───── Excerpt to read
LeCun recently proposed a variant of this approach in which he uses characters and not words. Altogether this is a fast moving space and likely to bring about significant change in the state of the art in Natural Language Processing.

Enough of this, show us ze resultz!

OK, sure. For those interested, I have brought the methods after the results.

1) Human - Animal = Ethics

Yeah, as if it knows! So if you remove the animal traits from human, what remains is Ethics. And in word2vec terms, subtracting the vector of Human by the vector of Animal results in a vector which is closest to Ethics (0.51). The other similar words to the Human - Animal vector are the words below: spirituality,  knowledge and piety. Interesting, huh?

2) Stock Market ≈ Thermometer

In my model the word Thermometer has a similarity of 0.72 to the Stock Market vector and the 6th similar word to it - most of closer words were other names for the stock market. It is not 100% clear to me how it was able to make such abstraction but perhaps proximity of Thermometer to the words increase/decrease or up/down, etc could have resulted in the similarity. In any case, likening Stock Market to Thermometer is a higher level abstraction.
──────────
───── Source material
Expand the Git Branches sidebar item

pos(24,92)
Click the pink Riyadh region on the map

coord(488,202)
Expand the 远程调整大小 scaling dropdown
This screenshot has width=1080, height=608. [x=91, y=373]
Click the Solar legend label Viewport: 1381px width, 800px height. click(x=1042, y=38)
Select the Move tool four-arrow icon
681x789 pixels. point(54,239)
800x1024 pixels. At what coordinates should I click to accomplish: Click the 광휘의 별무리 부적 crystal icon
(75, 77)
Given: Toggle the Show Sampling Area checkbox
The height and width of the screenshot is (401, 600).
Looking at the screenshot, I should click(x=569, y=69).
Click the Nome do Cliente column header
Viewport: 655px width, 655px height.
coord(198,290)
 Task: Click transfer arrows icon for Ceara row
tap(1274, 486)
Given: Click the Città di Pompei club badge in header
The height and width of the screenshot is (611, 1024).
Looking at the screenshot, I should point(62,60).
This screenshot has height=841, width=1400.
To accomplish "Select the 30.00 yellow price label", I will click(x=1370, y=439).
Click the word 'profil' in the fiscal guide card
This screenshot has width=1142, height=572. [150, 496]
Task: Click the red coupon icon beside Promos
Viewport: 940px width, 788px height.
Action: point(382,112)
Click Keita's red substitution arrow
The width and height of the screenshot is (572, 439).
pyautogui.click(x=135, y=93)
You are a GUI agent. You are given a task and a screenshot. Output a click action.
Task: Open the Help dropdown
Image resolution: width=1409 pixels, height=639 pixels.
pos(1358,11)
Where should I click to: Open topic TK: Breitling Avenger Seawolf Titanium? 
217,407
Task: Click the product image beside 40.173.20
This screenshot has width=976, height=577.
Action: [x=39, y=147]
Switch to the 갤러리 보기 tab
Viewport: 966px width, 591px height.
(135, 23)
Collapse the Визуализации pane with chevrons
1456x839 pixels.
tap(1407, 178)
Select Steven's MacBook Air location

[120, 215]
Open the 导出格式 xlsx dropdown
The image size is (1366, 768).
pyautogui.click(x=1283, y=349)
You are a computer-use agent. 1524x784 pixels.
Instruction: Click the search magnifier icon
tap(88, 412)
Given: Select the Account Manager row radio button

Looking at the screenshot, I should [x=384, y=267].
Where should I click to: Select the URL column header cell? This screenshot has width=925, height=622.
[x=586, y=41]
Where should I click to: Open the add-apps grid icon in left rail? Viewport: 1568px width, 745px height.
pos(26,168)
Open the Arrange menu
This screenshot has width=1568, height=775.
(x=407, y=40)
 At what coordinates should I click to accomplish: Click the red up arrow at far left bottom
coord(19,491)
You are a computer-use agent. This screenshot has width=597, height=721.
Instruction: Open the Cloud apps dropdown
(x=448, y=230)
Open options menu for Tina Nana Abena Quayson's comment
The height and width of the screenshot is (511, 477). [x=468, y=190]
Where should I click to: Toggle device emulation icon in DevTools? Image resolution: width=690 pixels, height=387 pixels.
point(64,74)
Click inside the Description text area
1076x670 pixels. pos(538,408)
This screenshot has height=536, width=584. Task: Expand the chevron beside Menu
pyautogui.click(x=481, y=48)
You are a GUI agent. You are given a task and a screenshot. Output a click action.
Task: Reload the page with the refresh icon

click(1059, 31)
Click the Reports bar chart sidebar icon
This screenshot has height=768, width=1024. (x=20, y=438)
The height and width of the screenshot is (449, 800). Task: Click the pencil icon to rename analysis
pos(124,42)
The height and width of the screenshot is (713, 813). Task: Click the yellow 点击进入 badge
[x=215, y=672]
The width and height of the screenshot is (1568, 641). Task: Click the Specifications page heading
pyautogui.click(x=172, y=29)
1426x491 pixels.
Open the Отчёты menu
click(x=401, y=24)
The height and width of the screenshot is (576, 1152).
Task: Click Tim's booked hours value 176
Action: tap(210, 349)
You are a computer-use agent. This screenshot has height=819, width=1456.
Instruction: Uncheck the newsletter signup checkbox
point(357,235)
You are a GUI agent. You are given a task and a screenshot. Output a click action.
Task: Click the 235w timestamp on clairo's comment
──────────
**Exercises**
- A) Duplicate the word2vec passage from "1) Human - Animal" to "higher level abstraction.".
- B) Pick up the word2vec passage after its last sentence and carry it on.
The listing stands apart from the word2vec passage and is separate material.

**Response list**
- A)
1) Human - Animal = Ethics

Yeah, as if it knows! So if you remove the animal traits from human, what remains is Ethics. And in word2vec terms, subtracting the vector of Human by the vector of Animal results in a vector which is closest to Ethics (0.51). The other similar words to the Human - Animal vector are the words below: spirituality,  knowledge and piety. Interesting, huh?

2) Stock Market ≈ Thermometer

In my model the word Thermometer has a similarity of 0.72 to the Stock Market vector and the 6th similar word to it - most of closer words were other names for the stock market. It is not 100% clear to me how it was able to make such abstraction but perhaps proximity of Thermometer to the words increase/decrease or up/down, etc could have resulted in the similarity. In any case, likening Stock Market to Thermometer is a higher level abstraction.

- B)
3) Library - Books = Hall

What remains of a library if you were to remove the books? word2vec to the rescue. The similarity is 0.49 and next words are: Building and Dorm.  Hall's vector is already similar to that of Library (so the subtraction's effect could be incidental) but Building and Dorm are not. Now Library - Book (and not Books) is closest to Dorm with 0.51 similarity.

4) Obama + Russia - USA = Putin

This is a classic case similar to King+Woman-Man but it was interesting to see that it works. In fact finding leaders of most countries was successful using this method. For example, Obama + Britain - USA finds David Cameron (0.71).

5) Iraq - Violence = Jordan

So a country that is most similar to Iraq after taking its violence is Jordan, its neighbour. Iraq's vector itself is most similar to that of Syria - for obvious reasons. After Jordan, next vectors are Lebanon, Oman and Turkey.

Not enough? Hmm there you go with another two...

Bonus) President - Power = Prime Minister

Kinda obvious, isn't it? But of course we know it depends which one is Putin which one is Medvedev :)

Bonus 2) Politics - Lies = Germans??

OK, I admit I don't know what this one really means but according to my model, German politicians do not lie!

Now the boring stuff...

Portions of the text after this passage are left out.